▶ _Listing for locating items on screens_
== == ==

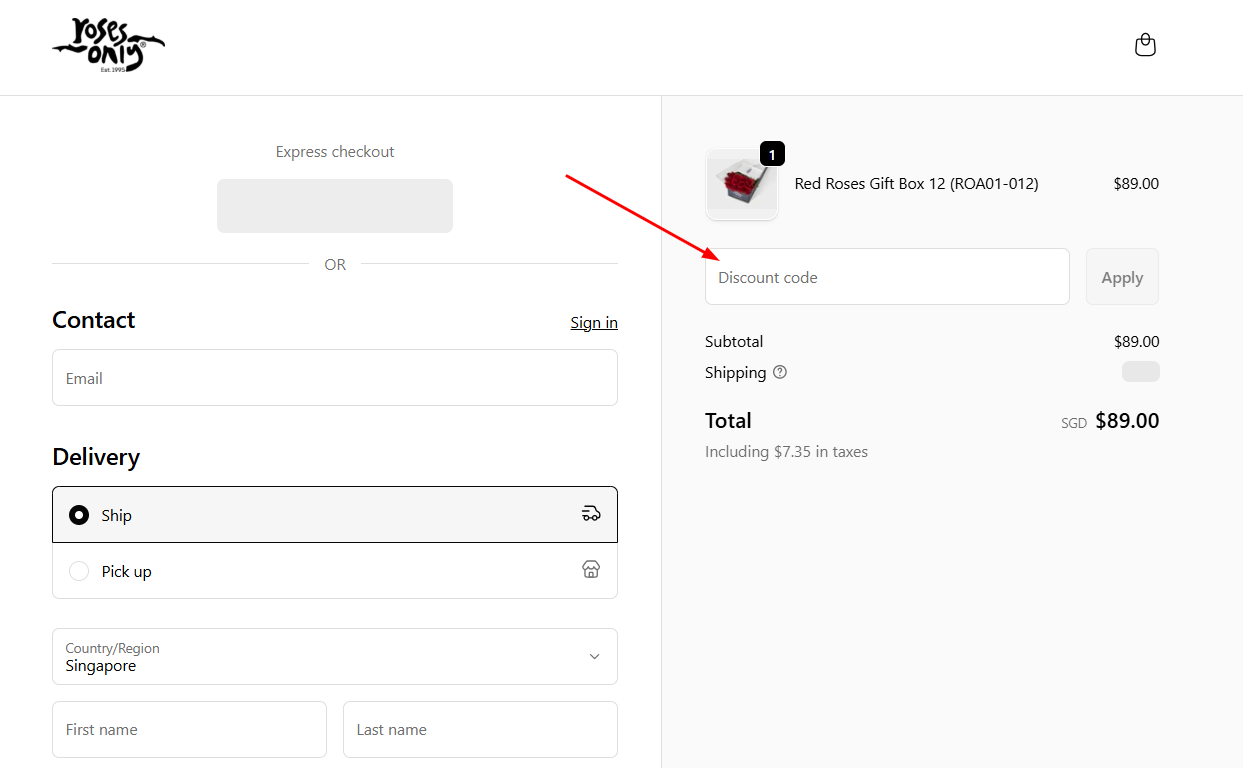Click the Shipping cost loading placeholder
The width and height of the screenshot is (1243, 768).
pyautogui.click(x=1140, y=372)

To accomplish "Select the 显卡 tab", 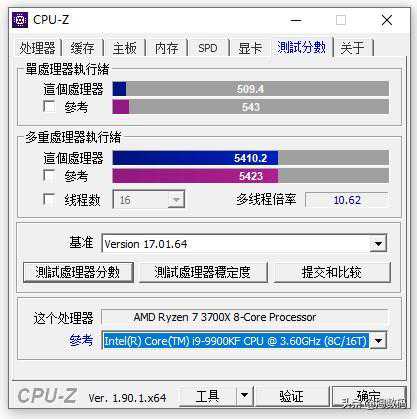I will click(250, 49).
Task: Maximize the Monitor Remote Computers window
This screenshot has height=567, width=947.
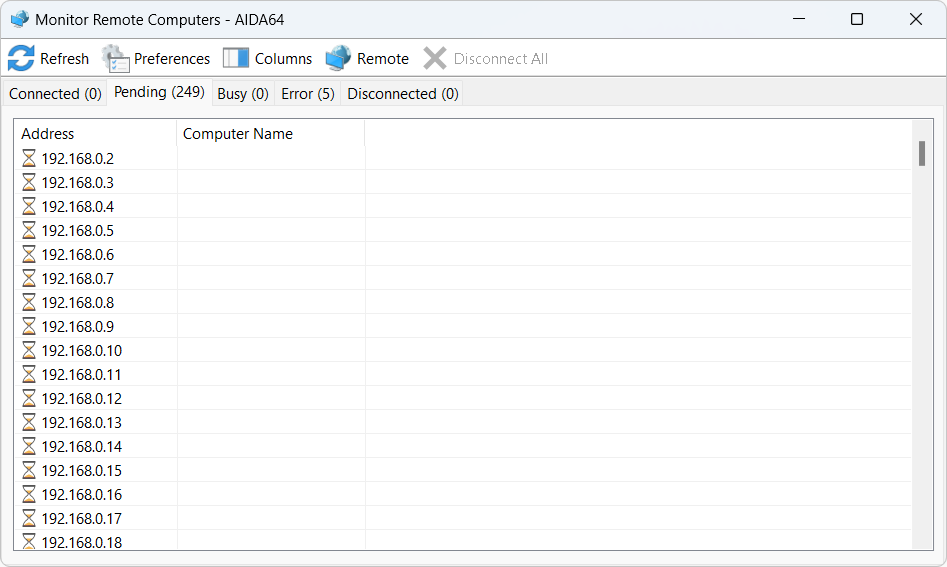Action: pyautogui.click(x=857, y=19)
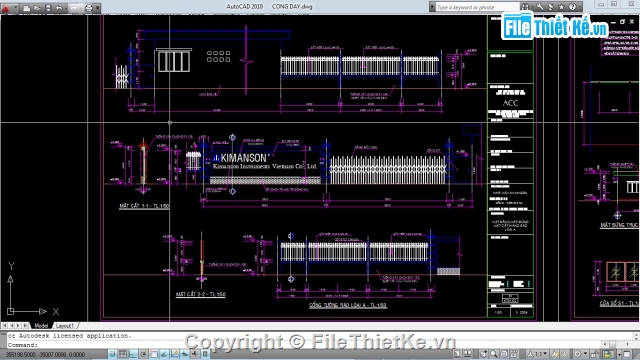
Task: Click the Undo arrow icon
Action: point(59,8)
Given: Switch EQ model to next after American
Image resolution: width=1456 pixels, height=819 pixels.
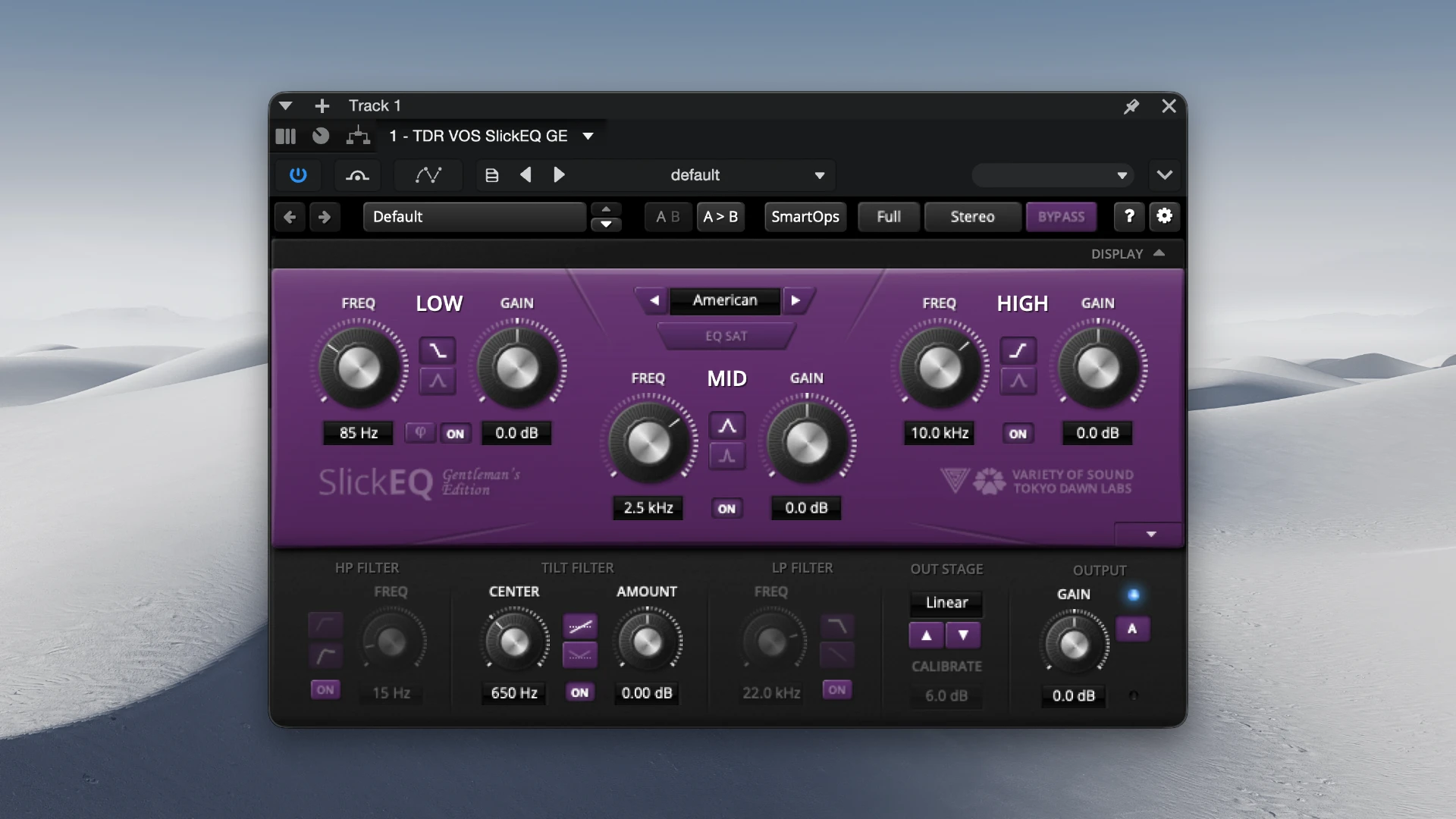Looking at the screenshot, I should point(795,300).

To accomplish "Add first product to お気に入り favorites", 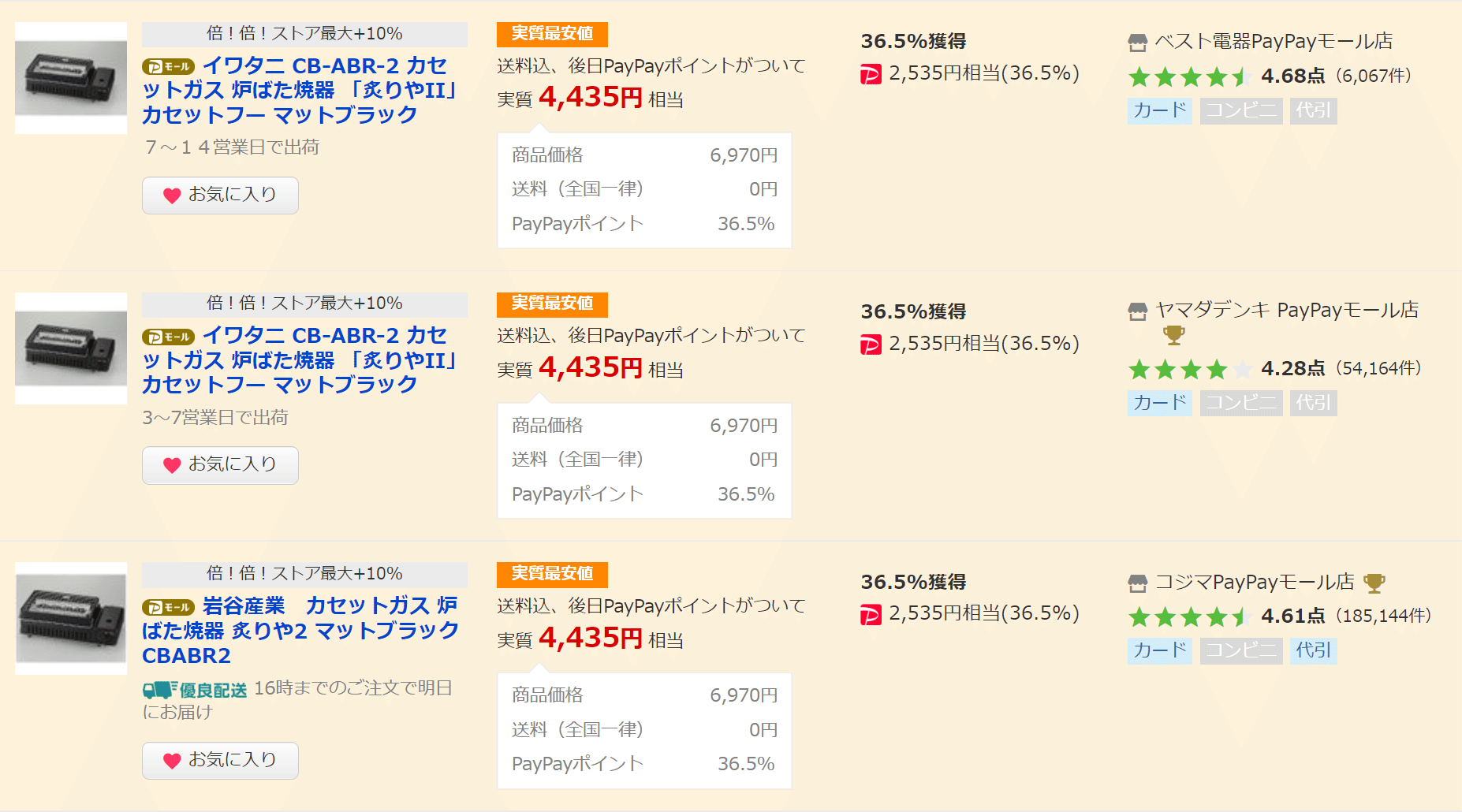I will pos(220,195).
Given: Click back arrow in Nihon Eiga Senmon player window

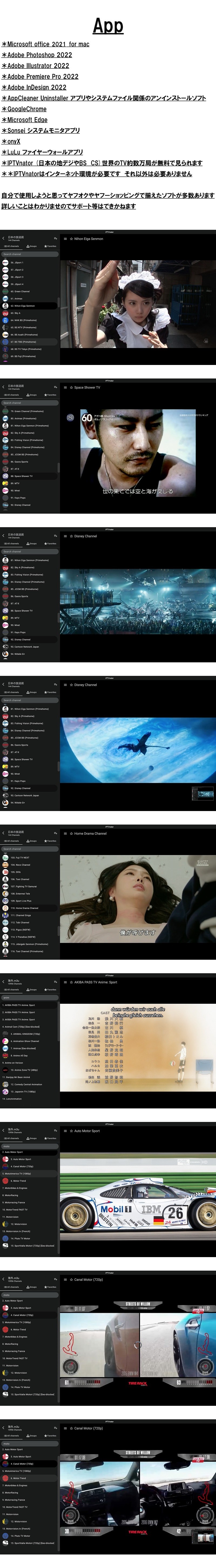Looking at the screenshot, I should [3, 238].
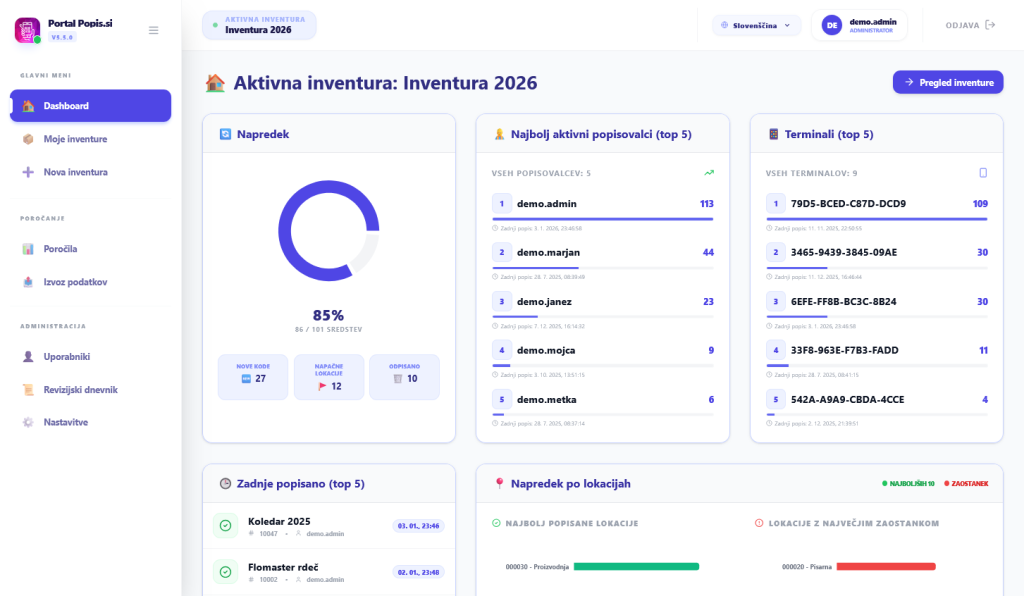
Task: Click the Pregled inventure button
Action: tap(947, 82)
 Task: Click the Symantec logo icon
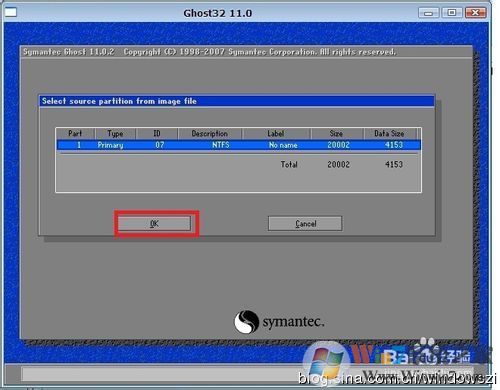tap(246, 322)
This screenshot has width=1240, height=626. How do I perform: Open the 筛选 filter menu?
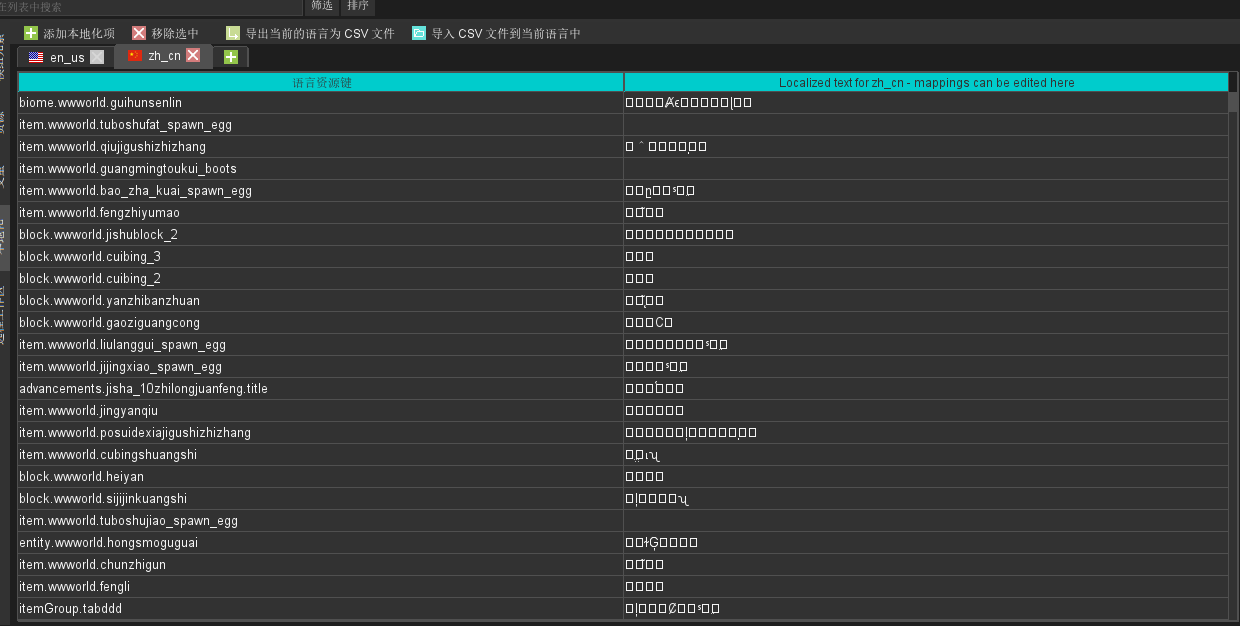tap(321, 5)
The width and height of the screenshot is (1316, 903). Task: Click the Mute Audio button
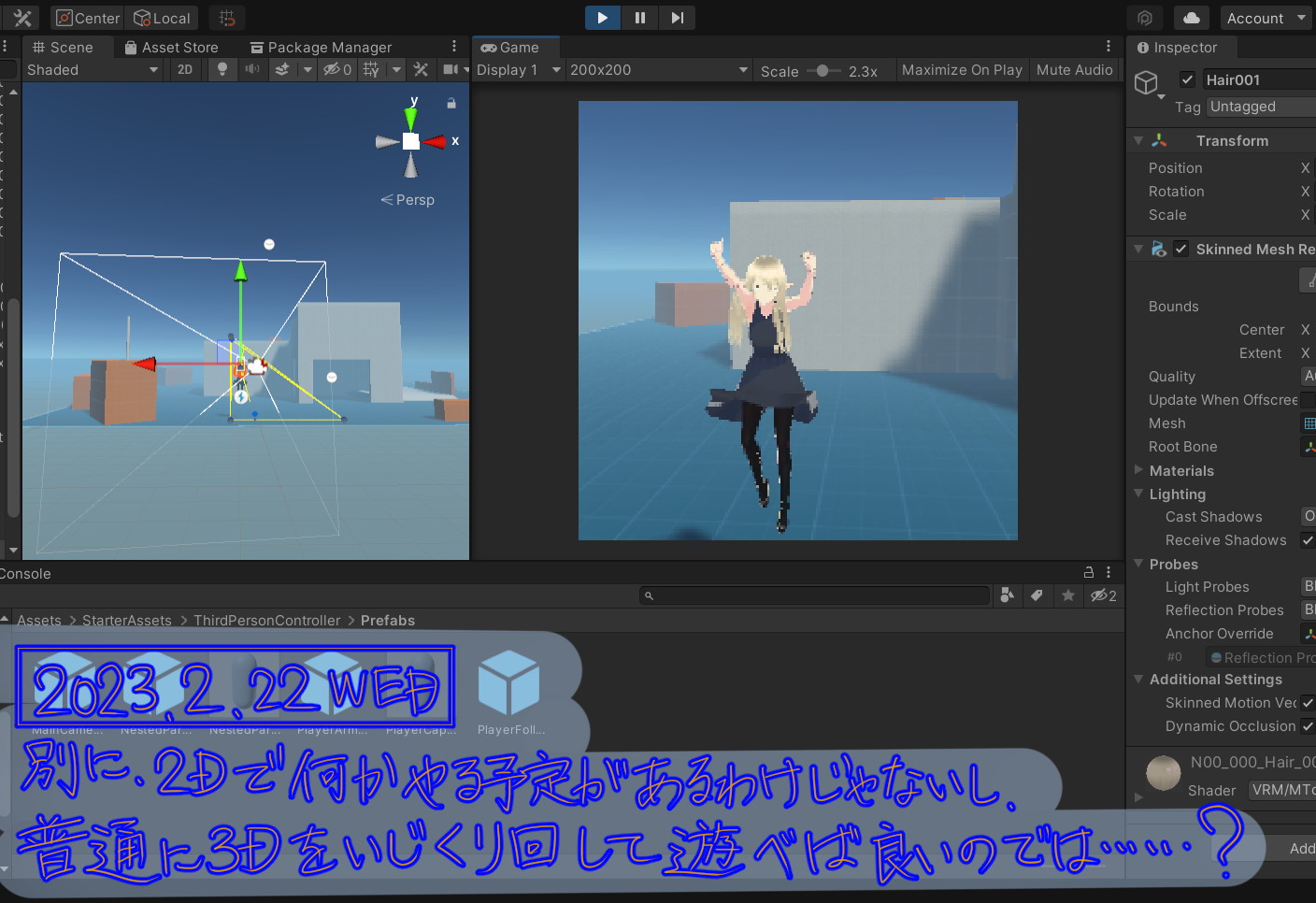tap(1074, 70)
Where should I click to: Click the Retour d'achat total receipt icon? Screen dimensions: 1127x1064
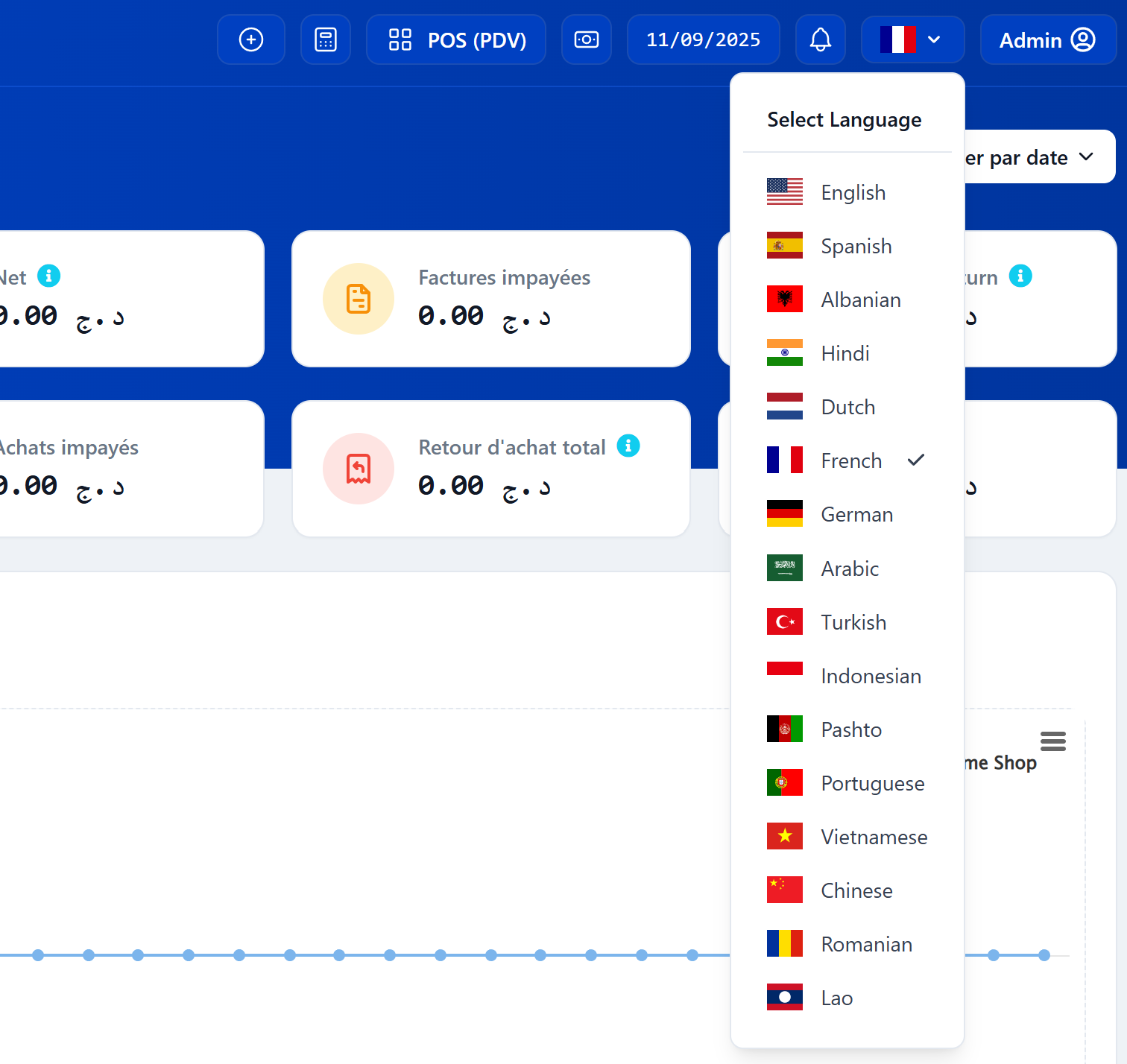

== == ==

▶ _GOAL_
Extract each line of the listing that contains the word "arrow".

▶ _FINAL RESULT_
Task: Click the Undo arrow icon
Given: Click back arrow in Nihon Eiga Senmon player window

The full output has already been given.